** EXCERPTED PASSAGE **
-- Opening Marker --

SUR-93184C – an Iron Age coin die found in north-east Hampshire

Iron Age coin die. Copyright: Surrey County Council, License: CC-BY.

Iron Age (or more correctly, early British) coin dies and evidence for minting are incredibly rare. This little object is one of only a handful of dies ever found from the period. During this time, mints were mobile and probably associated with the movement of the retinues of powerful tribal leaders. This example, one of two known from the area, is associated with the core of the tribal territory of the Atrebates, on the border of West Surrey.

LON-9CACA2 – a jetton found on the Thames Foreshore in London

Copper alloy jetton. Copyright: Portable Antiquities Scheme. License: CC-BY.

Jettons provide a wonderful insight into the psyche of the late medieval and post-medieval world and this gloomy and gothic examples from Nuremberg, which looks like a Heavy Metal album cover, is about as good as they get. It shows death in the form of a skeleton standing behind a rich lady, reminding her that life is short and death is everyone’s fate.

SUR-4655A8 – a Bronze Age arrowhead found in Merstham, Surrey

Bronze Age copper alloy arrowhead. Copyright: Surrey County Council, License: CC-BY.

-- Closing Marker --

** INFORMATION SHOWN **
-- Opening Marker --

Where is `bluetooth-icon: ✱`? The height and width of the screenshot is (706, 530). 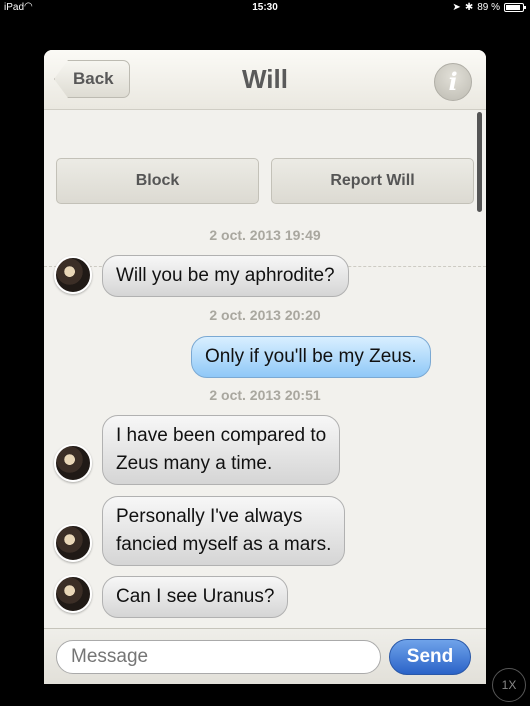
bluetooth-icon: ✱ is located at coordinates (469, 8).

-- Closing Marker --

** WHAT IS EXPECTED **
Carry on the write-up of archaeological finds after its final line.

** RESULT OF THIS TASK **
One of the great contributions of the PAS has been to transform our understanding of how and where certain types of artefacts were made and used. A great example of this is a group of Bronze Age copper-alloy barbed-and-tanged arrowheads, such as this one which I recorded in Surrey, which are modelled on earlier flint types. Before the PAS only a single example was known from Britain and that was thought to be a continental import. Now many more have been recorded and we know them to be part of the indigenous metal-working tradition of middle Bronze Age Britain.

LON-852E59 – a post-medieval ceramic jug found on the Thames Foreshore in London

Ceramic jug. Copyright: Portable Antiquities Scheme, License: CC-BY.

This jug is a wonderful example of the diversity of the PAS database and shows that it’s not only detectors which find interesting things! It’s a fine example of a type of post-medieval pottery known as Border Ware, from the Hampshire/Surrey borders which dominated the market for fine table wares in London. This pottery was probably made in kilns very near to where I live, which was one of the most important areas for pottery production in the country during the 17th century.